Dans un futur tout proche, l’humanité a été décimée par un virus. À bord d’un vieil avion, Hig survole jour après jour un territoire où la nature a repris ses droits. En compagnie de Bangley, un survivaliste armé jusqu’aux dents, Hig vit dans une relative sûreté. Pour autant, Hig ne peut s’empêcher de se demander si une meilleure existence ne l’attend pas ailleurs. À moins qu’il ne s’agisse que d’un prétexte pour fuir des paysages trop intimement associés à son bonheur passé ? Entre rencontres avec des alliés de fortune et attaques de hordes d’humains déshumanisés, Ridley Scott offre, avec The Dog Stars (La constellation du chien), un film postapocalyptique efficacement réalisé, mais convenu.Le principal atout du film réside dans la composition de Jacob Elordi, dans le rôle de Hig. Révélé dans la série Euphoria, l’acteur a réussi à esquiver la réductrice désignation de sex-symbol, en multipliant les choix de cinéma intéressants, de Oh, Canada, de Paul Schrader, à Frankenstein, de Guillermo del Toro, en passant par Wuthering Heights (Les hauts de Hurlevents), d’Emerald Fennell.
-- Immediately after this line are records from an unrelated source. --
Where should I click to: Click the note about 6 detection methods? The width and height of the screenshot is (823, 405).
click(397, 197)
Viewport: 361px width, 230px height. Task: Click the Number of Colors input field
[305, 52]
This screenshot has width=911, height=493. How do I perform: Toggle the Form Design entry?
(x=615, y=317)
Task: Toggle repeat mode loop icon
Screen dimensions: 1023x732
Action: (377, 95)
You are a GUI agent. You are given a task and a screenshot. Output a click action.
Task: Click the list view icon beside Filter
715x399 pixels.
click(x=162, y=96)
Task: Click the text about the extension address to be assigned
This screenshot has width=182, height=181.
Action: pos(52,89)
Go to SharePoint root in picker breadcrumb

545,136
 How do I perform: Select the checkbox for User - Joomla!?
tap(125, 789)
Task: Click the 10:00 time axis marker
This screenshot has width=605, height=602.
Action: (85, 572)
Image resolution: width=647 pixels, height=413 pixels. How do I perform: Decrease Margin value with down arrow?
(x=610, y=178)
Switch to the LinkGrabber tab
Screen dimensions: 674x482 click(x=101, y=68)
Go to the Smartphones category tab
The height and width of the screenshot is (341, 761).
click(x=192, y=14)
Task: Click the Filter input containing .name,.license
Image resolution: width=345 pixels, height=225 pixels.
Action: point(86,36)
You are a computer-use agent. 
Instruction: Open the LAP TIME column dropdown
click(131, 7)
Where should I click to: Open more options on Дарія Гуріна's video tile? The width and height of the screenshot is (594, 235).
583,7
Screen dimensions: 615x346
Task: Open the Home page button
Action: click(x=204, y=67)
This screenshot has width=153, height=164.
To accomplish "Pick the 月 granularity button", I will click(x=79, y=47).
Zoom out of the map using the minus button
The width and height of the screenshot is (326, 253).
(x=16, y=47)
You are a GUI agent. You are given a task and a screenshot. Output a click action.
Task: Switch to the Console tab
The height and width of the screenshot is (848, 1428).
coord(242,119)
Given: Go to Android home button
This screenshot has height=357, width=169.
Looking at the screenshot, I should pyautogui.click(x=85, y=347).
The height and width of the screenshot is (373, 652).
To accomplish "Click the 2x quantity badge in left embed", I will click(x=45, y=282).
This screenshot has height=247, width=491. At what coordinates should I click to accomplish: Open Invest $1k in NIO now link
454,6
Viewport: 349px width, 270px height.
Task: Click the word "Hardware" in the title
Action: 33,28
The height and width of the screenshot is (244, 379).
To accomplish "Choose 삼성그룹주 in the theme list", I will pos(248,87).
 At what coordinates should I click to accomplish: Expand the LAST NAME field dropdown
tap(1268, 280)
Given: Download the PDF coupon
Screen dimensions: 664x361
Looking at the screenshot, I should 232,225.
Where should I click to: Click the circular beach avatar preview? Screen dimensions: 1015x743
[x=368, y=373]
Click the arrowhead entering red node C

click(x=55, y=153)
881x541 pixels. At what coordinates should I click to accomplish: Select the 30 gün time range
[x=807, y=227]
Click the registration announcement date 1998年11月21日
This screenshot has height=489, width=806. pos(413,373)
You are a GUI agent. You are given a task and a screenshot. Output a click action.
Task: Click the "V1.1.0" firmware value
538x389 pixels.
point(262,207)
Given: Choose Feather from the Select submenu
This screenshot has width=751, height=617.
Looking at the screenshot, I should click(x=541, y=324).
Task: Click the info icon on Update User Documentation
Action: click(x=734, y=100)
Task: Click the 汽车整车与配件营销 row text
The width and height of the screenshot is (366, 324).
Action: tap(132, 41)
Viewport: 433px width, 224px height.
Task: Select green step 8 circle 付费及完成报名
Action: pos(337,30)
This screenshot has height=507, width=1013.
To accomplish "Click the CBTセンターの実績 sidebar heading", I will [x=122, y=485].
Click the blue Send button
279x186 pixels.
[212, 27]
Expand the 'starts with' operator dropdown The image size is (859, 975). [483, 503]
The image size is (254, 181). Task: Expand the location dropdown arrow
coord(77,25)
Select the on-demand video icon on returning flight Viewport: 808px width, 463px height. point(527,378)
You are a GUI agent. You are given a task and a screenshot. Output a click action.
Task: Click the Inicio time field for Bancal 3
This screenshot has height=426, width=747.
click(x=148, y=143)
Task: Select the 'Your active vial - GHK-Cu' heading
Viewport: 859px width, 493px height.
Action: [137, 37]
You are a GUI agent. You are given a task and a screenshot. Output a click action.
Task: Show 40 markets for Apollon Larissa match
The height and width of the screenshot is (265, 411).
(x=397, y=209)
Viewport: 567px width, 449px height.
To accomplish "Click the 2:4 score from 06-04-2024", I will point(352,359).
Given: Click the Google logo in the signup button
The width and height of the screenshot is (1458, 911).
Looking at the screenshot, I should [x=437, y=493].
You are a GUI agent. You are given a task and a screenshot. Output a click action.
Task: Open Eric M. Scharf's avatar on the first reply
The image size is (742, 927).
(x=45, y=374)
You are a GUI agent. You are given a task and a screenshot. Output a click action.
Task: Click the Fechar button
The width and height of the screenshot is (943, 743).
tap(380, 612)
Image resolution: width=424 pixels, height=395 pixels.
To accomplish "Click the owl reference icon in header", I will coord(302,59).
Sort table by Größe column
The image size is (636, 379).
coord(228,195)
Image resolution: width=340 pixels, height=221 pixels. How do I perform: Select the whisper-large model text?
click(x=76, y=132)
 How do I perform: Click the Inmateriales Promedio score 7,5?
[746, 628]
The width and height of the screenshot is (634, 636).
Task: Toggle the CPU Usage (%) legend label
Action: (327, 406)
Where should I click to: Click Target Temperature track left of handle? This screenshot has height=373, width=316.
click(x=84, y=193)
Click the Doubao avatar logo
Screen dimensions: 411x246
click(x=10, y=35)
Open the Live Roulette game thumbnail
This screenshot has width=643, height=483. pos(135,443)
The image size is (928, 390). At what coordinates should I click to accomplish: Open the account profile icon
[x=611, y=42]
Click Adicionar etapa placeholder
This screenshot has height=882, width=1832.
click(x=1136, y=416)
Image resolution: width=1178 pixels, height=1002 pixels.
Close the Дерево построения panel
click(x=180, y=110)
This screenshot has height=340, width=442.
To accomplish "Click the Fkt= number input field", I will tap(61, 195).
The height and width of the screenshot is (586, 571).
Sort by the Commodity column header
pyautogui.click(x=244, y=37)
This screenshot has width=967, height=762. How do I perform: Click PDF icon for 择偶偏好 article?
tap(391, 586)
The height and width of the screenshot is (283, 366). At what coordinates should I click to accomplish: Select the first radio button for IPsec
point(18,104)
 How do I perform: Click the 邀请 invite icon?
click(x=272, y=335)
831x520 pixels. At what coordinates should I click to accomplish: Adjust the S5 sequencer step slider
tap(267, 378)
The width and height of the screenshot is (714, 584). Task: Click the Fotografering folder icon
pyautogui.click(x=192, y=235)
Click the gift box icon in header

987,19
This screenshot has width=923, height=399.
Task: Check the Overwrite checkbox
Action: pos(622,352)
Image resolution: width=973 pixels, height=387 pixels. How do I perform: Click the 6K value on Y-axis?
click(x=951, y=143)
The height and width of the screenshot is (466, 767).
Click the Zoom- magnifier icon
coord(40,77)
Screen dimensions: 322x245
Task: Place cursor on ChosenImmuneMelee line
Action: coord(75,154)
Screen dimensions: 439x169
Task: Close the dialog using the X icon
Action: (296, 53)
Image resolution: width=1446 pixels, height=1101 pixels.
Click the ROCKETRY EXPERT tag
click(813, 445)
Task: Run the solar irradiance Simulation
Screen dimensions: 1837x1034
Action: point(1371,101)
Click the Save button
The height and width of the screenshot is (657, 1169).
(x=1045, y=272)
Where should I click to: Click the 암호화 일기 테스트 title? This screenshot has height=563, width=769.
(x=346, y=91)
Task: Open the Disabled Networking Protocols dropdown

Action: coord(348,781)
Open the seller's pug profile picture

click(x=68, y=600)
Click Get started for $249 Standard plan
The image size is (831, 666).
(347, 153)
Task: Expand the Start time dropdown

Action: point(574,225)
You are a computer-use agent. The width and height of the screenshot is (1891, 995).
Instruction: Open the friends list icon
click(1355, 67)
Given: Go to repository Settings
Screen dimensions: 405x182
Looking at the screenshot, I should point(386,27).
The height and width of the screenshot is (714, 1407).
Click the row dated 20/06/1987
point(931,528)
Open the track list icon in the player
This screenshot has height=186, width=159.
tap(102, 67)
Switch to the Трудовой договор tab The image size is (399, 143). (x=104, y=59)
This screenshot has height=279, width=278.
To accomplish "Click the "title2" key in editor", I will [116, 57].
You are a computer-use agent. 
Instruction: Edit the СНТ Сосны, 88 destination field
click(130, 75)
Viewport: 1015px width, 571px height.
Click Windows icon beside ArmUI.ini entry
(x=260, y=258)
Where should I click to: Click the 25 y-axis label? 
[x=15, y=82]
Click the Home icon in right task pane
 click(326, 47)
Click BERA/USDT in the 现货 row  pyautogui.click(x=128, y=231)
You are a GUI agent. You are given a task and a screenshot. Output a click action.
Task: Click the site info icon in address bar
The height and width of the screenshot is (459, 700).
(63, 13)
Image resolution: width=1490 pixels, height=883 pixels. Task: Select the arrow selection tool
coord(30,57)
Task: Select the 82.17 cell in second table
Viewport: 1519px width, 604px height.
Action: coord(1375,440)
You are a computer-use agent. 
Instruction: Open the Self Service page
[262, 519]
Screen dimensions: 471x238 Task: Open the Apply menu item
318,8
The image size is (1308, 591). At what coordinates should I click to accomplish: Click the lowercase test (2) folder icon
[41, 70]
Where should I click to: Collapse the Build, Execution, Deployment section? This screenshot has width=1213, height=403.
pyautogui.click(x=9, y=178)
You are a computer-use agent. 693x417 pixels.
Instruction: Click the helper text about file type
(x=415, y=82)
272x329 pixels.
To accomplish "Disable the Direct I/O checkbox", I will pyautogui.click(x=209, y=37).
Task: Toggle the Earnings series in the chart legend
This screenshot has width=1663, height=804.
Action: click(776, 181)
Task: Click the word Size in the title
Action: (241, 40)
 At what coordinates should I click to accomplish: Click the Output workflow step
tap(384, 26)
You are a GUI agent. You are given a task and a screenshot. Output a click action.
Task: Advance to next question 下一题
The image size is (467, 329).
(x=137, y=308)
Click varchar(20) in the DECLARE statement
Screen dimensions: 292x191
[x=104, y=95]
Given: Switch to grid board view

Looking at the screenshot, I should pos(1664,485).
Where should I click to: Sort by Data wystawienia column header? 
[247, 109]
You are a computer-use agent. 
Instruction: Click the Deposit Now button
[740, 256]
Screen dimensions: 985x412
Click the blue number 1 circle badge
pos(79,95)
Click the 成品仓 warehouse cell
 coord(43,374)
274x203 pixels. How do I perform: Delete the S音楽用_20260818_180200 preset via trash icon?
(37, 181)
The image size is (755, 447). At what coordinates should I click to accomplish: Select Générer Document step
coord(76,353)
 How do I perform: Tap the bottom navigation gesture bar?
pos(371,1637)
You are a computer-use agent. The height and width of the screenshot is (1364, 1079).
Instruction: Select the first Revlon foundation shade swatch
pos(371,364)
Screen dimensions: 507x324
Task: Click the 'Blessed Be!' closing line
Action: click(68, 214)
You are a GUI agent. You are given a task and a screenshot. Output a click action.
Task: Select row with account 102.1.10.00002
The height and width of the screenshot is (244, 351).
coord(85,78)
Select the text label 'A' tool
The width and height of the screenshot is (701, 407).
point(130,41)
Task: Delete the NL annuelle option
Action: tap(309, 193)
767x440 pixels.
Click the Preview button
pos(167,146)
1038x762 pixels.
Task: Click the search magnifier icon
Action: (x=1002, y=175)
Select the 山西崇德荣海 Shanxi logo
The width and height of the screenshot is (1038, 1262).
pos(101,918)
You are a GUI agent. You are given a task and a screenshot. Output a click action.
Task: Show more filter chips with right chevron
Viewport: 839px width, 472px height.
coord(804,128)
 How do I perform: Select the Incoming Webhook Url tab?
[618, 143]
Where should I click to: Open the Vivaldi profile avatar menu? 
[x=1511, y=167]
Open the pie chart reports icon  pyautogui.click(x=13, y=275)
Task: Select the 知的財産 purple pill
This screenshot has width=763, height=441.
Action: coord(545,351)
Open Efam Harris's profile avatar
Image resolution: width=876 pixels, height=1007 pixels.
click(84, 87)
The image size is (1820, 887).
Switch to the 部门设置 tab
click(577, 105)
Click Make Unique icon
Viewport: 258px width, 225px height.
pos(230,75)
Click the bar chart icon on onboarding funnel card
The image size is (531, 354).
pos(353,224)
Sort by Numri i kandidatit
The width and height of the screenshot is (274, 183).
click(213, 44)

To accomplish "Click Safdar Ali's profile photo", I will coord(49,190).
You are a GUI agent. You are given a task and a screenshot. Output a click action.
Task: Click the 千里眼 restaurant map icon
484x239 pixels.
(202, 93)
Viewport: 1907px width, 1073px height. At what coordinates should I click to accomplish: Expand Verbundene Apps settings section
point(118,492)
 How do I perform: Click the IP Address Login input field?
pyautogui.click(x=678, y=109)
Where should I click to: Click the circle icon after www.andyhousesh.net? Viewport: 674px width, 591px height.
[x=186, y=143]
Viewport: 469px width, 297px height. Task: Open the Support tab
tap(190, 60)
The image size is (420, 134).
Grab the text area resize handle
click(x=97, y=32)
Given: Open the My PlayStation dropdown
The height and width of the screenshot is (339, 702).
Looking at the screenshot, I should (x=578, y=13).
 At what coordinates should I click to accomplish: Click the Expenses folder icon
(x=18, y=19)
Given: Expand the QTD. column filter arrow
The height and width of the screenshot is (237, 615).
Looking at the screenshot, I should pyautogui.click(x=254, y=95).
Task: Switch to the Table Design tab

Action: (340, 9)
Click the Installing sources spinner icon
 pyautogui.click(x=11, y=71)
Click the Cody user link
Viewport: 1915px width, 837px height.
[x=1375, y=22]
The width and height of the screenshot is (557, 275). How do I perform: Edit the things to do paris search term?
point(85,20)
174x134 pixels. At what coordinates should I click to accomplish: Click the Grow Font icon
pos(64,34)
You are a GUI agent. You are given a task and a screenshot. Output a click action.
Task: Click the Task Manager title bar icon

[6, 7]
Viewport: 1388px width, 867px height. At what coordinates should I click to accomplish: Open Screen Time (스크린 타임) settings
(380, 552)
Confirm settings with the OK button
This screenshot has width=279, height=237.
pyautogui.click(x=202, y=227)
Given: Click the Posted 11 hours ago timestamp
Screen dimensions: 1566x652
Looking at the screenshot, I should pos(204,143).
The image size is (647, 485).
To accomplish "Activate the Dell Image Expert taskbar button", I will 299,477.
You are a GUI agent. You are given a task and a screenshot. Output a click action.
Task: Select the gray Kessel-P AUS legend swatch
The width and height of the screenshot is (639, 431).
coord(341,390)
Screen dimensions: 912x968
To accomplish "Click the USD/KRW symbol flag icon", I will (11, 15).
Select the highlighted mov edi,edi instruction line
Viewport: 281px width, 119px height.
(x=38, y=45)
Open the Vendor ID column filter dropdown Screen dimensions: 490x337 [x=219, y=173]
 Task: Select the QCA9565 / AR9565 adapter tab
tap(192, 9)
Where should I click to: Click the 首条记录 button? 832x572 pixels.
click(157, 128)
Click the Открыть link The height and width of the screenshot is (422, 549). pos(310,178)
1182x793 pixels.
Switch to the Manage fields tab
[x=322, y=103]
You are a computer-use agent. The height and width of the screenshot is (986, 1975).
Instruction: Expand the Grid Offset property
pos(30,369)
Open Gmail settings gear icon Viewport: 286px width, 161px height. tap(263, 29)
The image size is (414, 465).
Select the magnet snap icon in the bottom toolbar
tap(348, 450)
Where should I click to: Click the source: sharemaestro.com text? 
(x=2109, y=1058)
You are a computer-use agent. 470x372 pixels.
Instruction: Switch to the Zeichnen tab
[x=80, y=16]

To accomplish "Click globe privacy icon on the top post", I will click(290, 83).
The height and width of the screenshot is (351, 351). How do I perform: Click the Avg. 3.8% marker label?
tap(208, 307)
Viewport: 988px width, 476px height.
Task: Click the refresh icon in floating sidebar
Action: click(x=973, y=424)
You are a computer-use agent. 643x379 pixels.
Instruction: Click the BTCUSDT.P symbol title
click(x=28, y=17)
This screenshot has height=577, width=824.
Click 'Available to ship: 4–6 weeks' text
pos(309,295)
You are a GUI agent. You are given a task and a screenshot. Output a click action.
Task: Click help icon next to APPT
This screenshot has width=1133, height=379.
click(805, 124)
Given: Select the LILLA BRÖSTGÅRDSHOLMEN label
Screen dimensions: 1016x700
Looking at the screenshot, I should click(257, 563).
Tout en intériorité, en vague à l’âme et en regards hantés, Elordi porte le film avec cette aisance propre aux stars accomplies. Inoubliable dans The Substance (La substance), de Coralie Fargeat, Margaret Qualley se voit en revanche confier, avec Cima, une partition très mince. D’ailleurs, lorsque la fabuleuse Allison Janney (I, Tonya/Moi, Tonya) débarque au troisième acte et vole brièvement la vedette, son personnage demande à celui de Qualley s’il lui arrive de parler ou si elle n’est là qu’en guise de décoration : le scénariste Mark L. Smith (Twisters/Tornades) ne semble alors pas conscient que la question aurait dû être posée « en vrai » avant le tournage.Dans le rôle de Bangley, Josh Brolin (No Country for Old Men/Non, ce pays n’est pas pour le vieil homme) livre pour sa part une belle performance : sous la surface bourrue, couve une vulnérabilité qui finit par émerger. Brolin a en outre la meilleure scène du film, vers la fin. Laquelle scène inclut un numéro de danse (si l’on veut) complètement irrésistible.Il s’agit en l’occurrence du moment le plus inattendu d’un film qui, c’est son gros défaut, s’avère plutôt prévisible. Il faut dire qu’après des années de récits postapocalyptiques portés au petit et au grand écran dans la foulée du succès phénoménal de la série The Walking Dead (2010-2022), le sous-genre est en manque de renouvellement (lorsqu’il fut publié en 2012, le roman à succès de Peter Heller sur lequel le film de Scott est basé tombait pile dans l’air du temps).